Exercise details: A word-for-word copy of the listing, free of images, is the expected answer.

---------- Dataset excerpts

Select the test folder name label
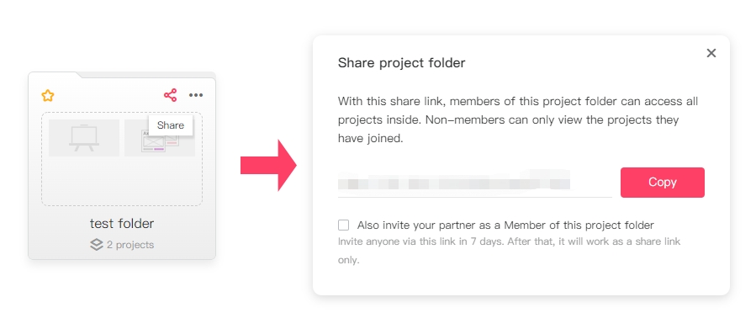This screenshot has height=334, width=756. 122,224
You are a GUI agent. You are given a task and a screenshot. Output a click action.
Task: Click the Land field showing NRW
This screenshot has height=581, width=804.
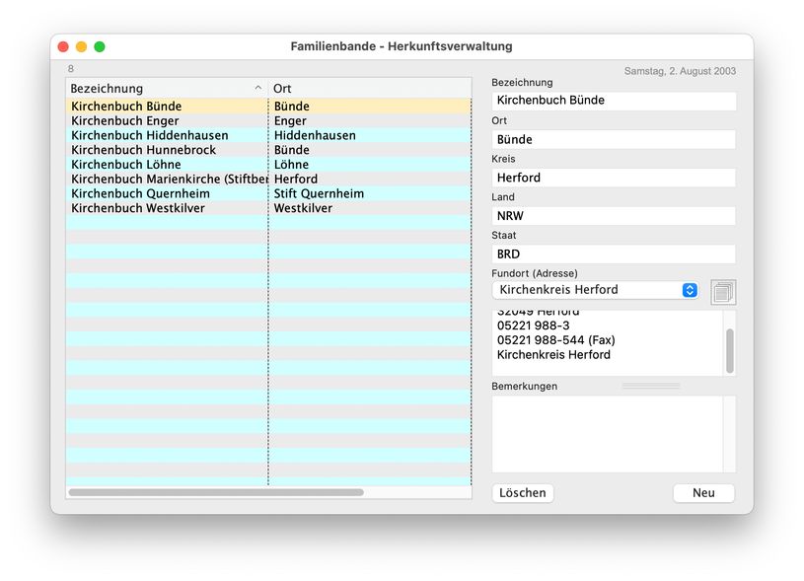(x=614, y=216)
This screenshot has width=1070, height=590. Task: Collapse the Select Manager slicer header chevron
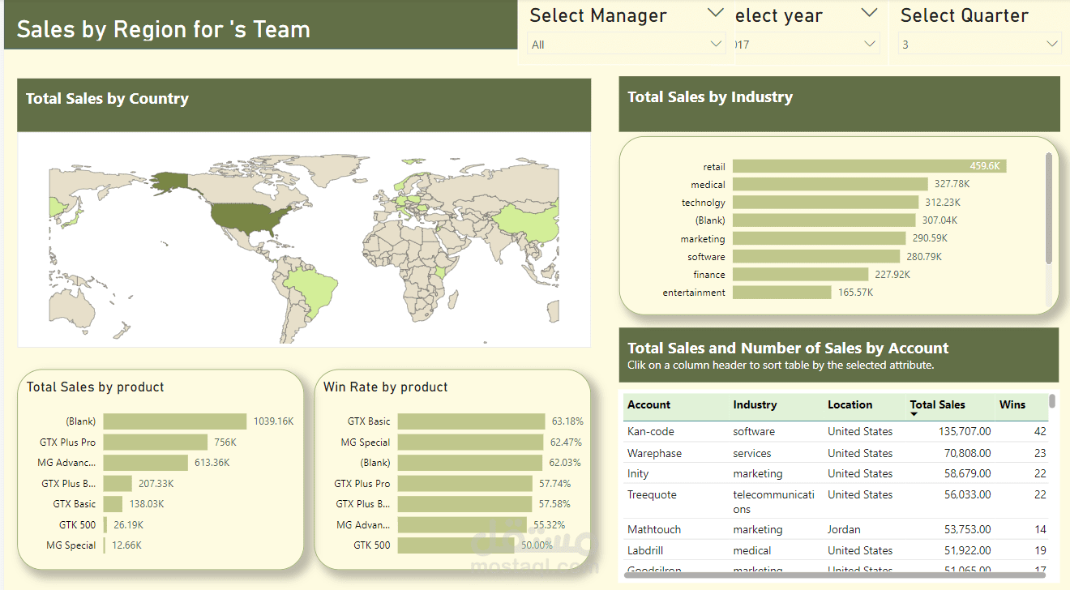(x=716, y=13)
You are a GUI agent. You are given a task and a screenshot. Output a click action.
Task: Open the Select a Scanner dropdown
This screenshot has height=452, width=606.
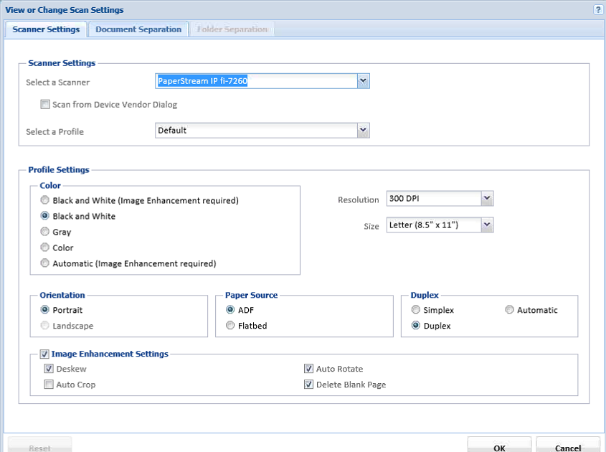363,81
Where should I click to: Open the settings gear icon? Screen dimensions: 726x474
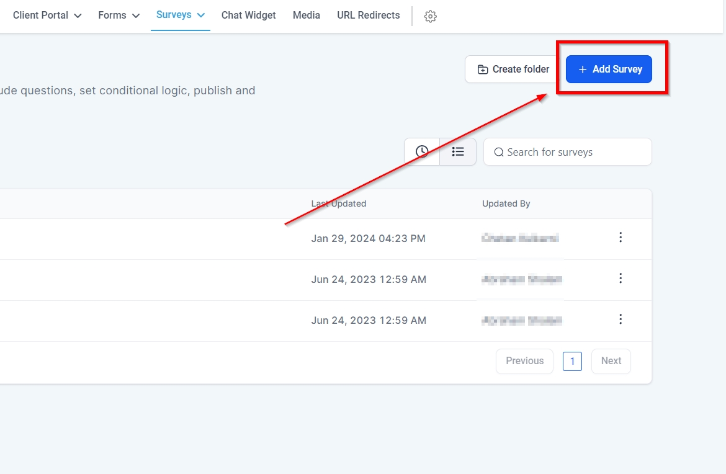pos(430,17)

--------------------

Task answer:
Select the test folder name label
This screenshot has height=334, width=756. 122,224
You are a GUI agent. You are given a task and a screenshot. Output a click action.
Task: Click the Land field showing NRW
This screenshot has height=581, width=804.
(x=614, y=216)
This screenshot has width=1070, height=590. Task: Collapse the Select Manager slicer header chevron
(x=716, y=13)
You are a GUI agent. You are given a task and a screenshot. Output a click action.
Task: Open the Select a Scanner dropdown
This screenshot has height=452, width=606.
363,81
Where should I click to: Open the settings gear icon? Screen dimensions: 726x474
pos(430,17)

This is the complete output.